YOUR GOAL: Your answer must be the exact lines from the one holding "Instruction: Click the bot22 app avatar icon" through the end of the entries, with no pictures.

DATASET EXCERPTS:
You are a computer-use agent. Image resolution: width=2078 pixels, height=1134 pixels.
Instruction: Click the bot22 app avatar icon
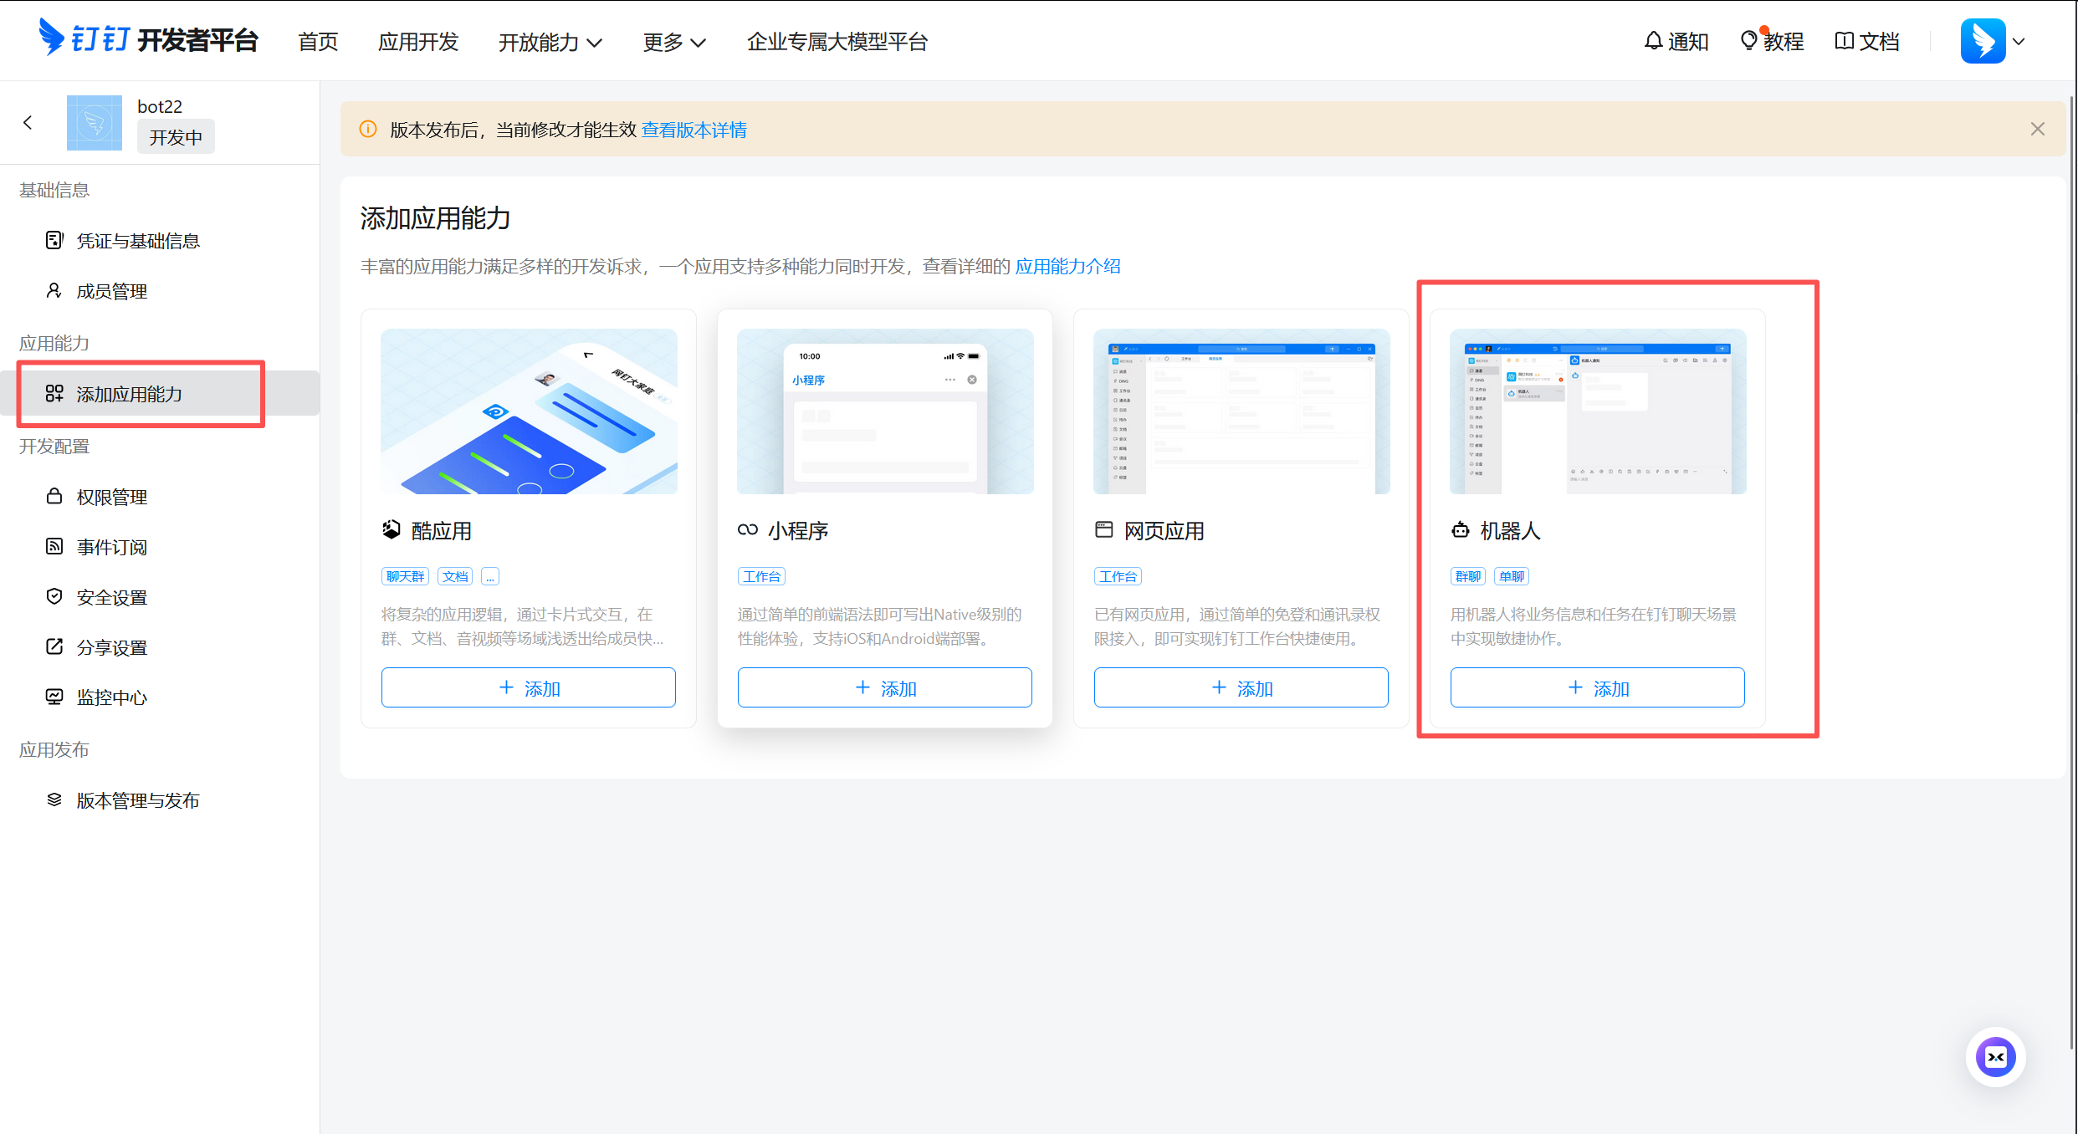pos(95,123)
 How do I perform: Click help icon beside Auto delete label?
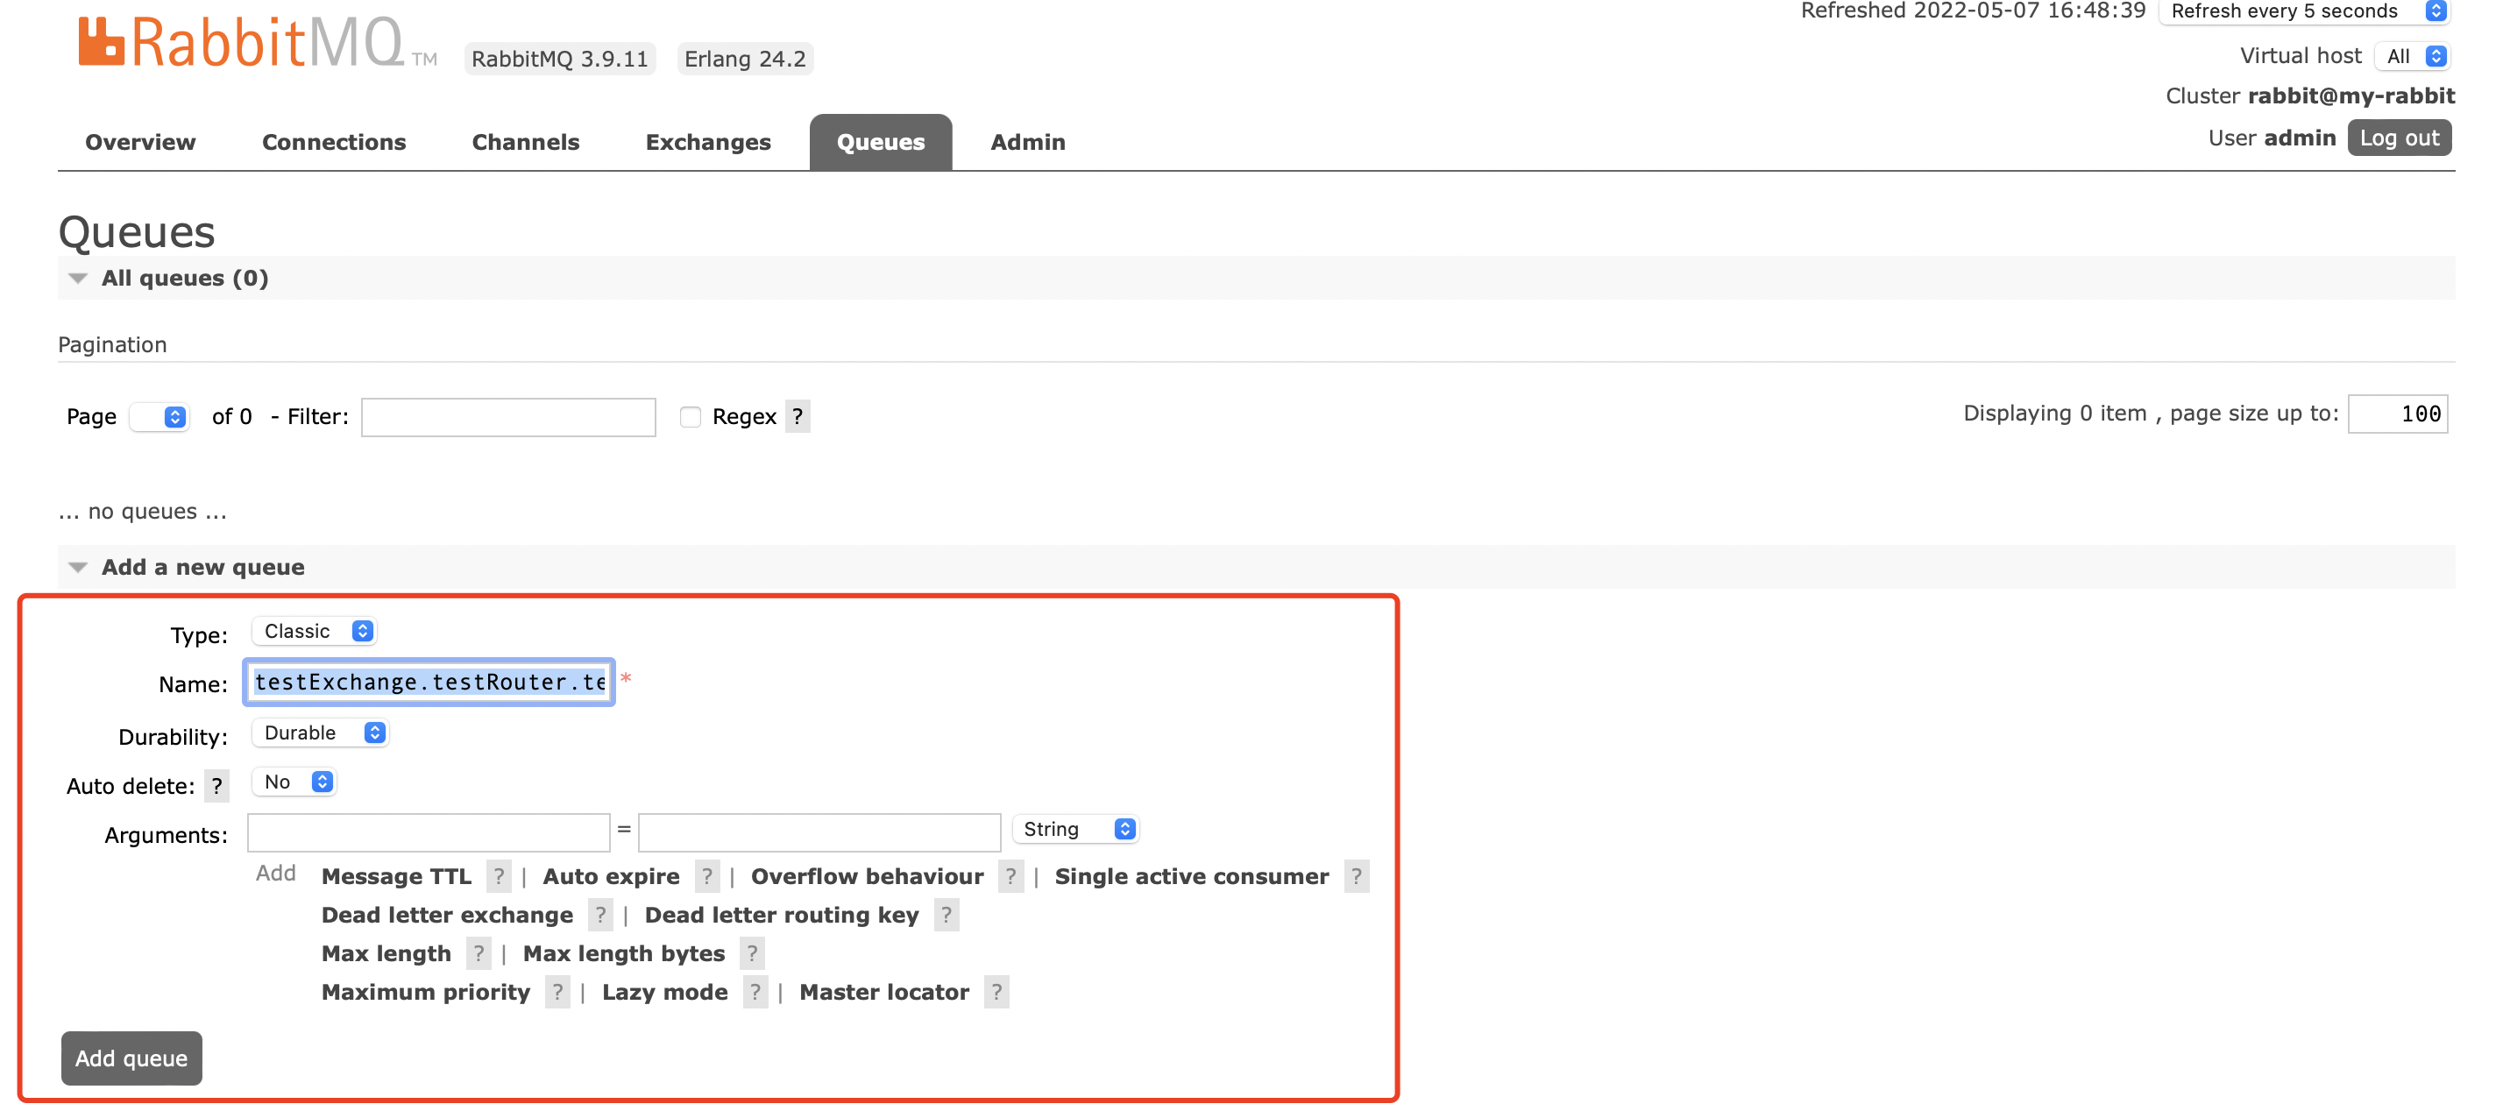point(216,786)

EXERCISE OUTPUT:
Instruction: Click the bot22 app avatar icon
pos(95,123)
 How do I perform: Click help icon beside Auto delete label?
point(216,786)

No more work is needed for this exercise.